Define the Fourier dimension of a set $S\subset\mathbb{R}^n$ to be the the supremum of $s\in [0,n]$ such that there exists a Borel measure $m$ such that 1.) $m(S)\in (0,\infty)$, 2.) $m$ has a compact support contained in $S$ and 3.) $\forall x\in\mathbb{R}^n:|\hat{m}(x)|\leq |x|^{-s/2}$ (for the aforementioned $s$), when
$$\hat{m}(x) \equiv \int_{\mathbb{R}^n}e^{-2\pi i \xi \cdot x}dm(\xi)$$
I was quite surprised that I did not find anything on the following question, so there is a chance that is is completely trivial: If we are given a closed interval $S := [a, b]\subset\mathbb{R}$, do we know that $S$ has a Fourier dimension equal to one? If so, what should be our choice of measure? What if $S = \bigcup_{i=1}^K[a_i, b_i]$ for some $K\in\mathbb{N}$ with $[a_i, b_i]\cap [a_j, b_j] = \varnothing$ iff $i\neq j$.
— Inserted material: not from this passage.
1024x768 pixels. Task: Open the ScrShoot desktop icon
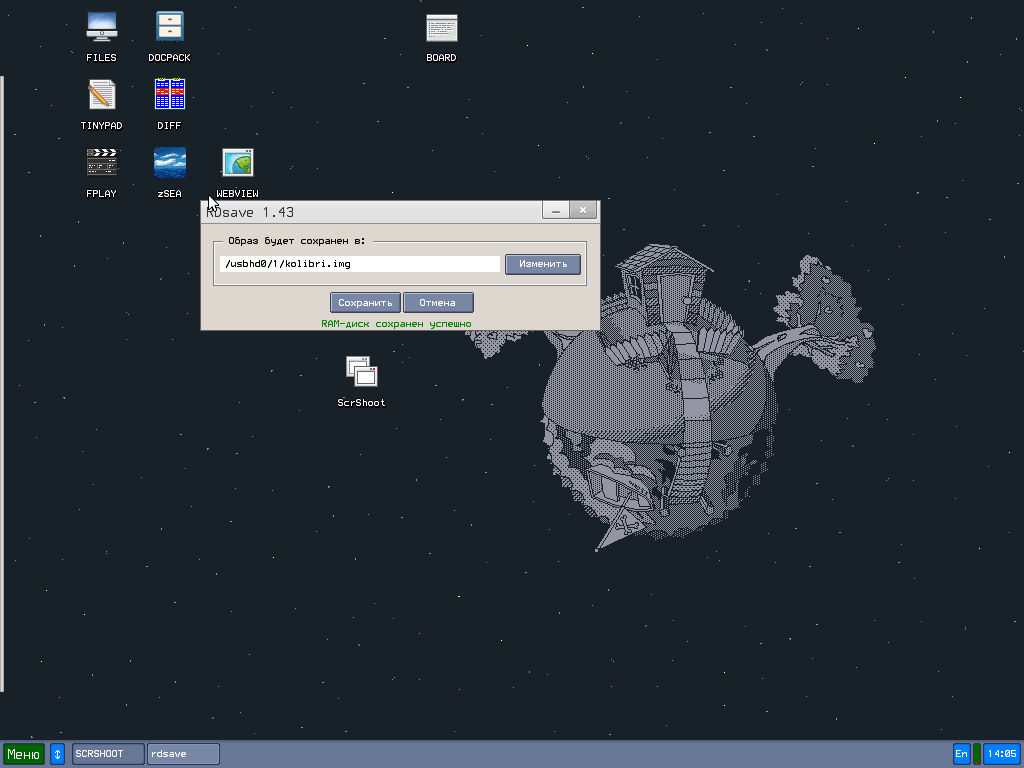pyautogui.click(x=361, y=372)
I initially thought that the regular Lebesgue measure restricted to the interval in question should do the trick: $x = 0$ is no issue if we interpret the condition on $|\hat{m}|$ as a right-sided limit at the origin. But when $x\neq 0$ the following example gave me some doubt: Take $b = 4, a = -2$. Then if $x\neq 0$ we get the general formula
$$|\hat{m}(x)|^2 = \left|\frac{i}{2\pi x}\left(e^{-2\pi i xb} - e^{-2\pi ixa}\right)\right|^2 = \frac{1 - \cos\left(2\pi x(b - a)\right)}{2\pi^2x^2}$$
giving us that $|\hat{m}(x)|^2 \leq |x|^{-s} \Longleftrightarrow 1 - \cos\left(2\pi x(b - a)\right) \leq 2\pi^2|x|^{2 - s}$.
Then, if the Fourier dimension were to be $1$, we'd get in general
$$1 - \cos\left(2\pi x(b - a)\right) \leq 2\pi^2|x|$$
which in our case reduces to
$$1 - \cos\left(12\pi x\right) \leq 2\pi^2|x|$$
But for e.g. $x = 0.05$ the LHS is equal to $\approx 1.309$ while the RHS is equal to $\approx 0.987$. Hence the Lebesgue measure restricted to $[a, b]$ does not always work (it does e.g. when $a = 0, b = 1$). What should the choice of measure be in this case and when one works with union of intervals?